TASK REQUIREMENTS:
Convert the lines below, from the start of the records through the line containing "Action: (x=209, y=223)", into a JSON list of strings with one string per line and no blank lines.

(Word and element location records)

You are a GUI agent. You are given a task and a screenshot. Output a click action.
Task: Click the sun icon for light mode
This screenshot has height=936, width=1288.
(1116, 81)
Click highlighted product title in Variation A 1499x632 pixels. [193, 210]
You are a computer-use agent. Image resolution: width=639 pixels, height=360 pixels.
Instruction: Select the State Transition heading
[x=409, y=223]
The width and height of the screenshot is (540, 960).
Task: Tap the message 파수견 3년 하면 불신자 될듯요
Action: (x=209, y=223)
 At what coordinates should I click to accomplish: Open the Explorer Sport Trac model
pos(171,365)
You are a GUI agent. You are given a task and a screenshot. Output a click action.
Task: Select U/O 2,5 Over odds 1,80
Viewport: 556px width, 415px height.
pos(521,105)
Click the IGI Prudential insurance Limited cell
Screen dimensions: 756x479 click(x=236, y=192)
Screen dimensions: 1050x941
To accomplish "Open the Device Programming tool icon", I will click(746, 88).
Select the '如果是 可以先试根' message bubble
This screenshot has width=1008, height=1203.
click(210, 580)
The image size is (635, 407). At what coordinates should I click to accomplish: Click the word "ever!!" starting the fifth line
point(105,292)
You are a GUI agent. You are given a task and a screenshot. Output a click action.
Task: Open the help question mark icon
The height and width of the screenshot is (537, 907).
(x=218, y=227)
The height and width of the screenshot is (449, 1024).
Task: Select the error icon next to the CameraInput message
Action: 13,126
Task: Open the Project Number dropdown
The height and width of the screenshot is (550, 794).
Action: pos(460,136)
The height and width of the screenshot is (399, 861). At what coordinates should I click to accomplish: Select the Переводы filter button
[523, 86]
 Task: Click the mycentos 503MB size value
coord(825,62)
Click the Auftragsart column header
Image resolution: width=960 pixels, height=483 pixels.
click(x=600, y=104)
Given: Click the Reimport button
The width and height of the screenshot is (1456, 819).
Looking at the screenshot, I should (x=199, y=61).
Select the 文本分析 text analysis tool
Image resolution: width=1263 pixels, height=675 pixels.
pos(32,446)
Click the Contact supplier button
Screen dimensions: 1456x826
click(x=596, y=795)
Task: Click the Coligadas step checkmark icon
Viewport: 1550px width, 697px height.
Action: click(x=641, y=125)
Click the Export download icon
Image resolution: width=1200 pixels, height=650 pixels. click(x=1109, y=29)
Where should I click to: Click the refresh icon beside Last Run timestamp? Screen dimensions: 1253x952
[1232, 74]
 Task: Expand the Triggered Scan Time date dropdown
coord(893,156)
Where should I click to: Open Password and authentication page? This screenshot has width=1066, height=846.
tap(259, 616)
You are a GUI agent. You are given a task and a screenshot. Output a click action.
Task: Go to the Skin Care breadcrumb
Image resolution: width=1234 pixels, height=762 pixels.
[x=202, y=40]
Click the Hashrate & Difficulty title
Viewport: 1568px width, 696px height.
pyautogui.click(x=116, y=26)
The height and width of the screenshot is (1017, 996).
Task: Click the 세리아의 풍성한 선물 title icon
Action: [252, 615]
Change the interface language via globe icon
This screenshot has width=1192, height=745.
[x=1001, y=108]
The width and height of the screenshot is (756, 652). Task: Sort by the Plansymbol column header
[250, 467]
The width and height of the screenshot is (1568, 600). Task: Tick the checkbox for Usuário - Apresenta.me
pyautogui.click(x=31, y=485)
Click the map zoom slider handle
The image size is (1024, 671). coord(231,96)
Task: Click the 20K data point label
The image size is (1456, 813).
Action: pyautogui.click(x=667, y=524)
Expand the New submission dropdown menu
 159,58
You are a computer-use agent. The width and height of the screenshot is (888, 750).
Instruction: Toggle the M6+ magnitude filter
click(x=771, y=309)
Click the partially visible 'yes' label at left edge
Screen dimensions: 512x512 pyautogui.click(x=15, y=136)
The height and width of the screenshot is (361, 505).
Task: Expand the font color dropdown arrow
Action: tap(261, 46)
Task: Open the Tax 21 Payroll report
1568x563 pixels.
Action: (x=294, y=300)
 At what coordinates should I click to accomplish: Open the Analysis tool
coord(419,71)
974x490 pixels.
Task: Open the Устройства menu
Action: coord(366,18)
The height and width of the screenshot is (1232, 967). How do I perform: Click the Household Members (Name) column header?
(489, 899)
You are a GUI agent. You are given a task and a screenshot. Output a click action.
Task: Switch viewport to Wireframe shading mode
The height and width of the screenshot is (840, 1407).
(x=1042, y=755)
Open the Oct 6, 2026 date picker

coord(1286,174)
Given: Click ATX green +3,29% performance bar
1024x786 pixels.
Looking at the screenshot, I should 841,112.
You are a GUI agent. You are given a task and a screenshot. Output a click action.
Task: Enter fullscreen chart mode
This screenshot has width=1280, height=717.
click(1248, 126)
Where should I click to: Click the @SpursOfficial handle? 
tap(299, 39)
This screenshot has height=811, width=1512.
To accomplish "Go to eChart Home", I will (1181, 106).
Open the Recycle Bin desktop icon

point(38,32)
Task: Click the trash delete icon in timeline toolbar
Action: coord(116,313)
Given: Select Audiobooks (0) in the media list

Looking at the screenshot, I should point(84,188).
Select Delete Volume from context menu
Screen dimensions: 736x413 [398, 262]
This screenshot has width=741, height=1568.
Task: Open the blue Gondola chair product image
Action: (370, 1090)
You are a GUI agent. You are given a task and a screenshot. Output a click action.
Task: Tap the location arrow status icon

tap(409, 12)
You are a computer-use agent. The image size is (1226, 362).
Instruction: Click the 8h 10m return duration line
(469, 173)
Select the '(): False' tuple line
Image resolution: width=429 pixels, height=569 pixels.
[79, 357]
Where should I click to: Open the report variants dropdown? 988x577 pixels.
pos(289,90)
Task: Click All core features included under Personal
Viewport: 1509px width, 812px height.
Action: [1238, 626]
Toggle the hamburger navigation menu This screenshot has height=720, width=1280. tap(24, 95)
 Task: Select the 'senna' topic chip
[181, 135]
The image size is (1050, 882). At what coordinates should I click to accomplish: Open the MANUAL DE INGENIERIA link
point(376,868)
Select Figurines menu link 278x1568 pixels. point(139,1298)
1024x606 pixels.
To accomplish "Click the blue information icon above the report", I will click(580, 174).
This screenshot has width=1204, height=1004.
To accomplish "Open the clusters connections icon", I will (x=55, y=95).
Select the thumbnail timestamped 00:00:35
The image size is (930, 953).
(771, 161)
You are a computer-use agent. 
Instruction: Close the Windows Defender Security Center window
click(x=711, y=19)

CORRECT OUTPUT:
[
  "You are a GUI agent. You are given a task and a screenshot. Output a click action.",
  "Task: Click the sun icon for light mode",
  "This screenshot has height=936, width=1288.",
  "(1116, 81)",
  "Click highlighted product title in Variation A 1499x632 pixels. [193, 210]",
  "You are a computer-use agent. Image resolution: width=639 pixels, height=360 pixels.",
  "Instruction: Select the State Transition heading",
  "[x=409, y=223]",
  "The width and height of the screenshot is (540, 960).",
  "Task: Tap the message 파수견 3년 하면 불신자 될듯요",
  "Action: (x=209, y=223)"
]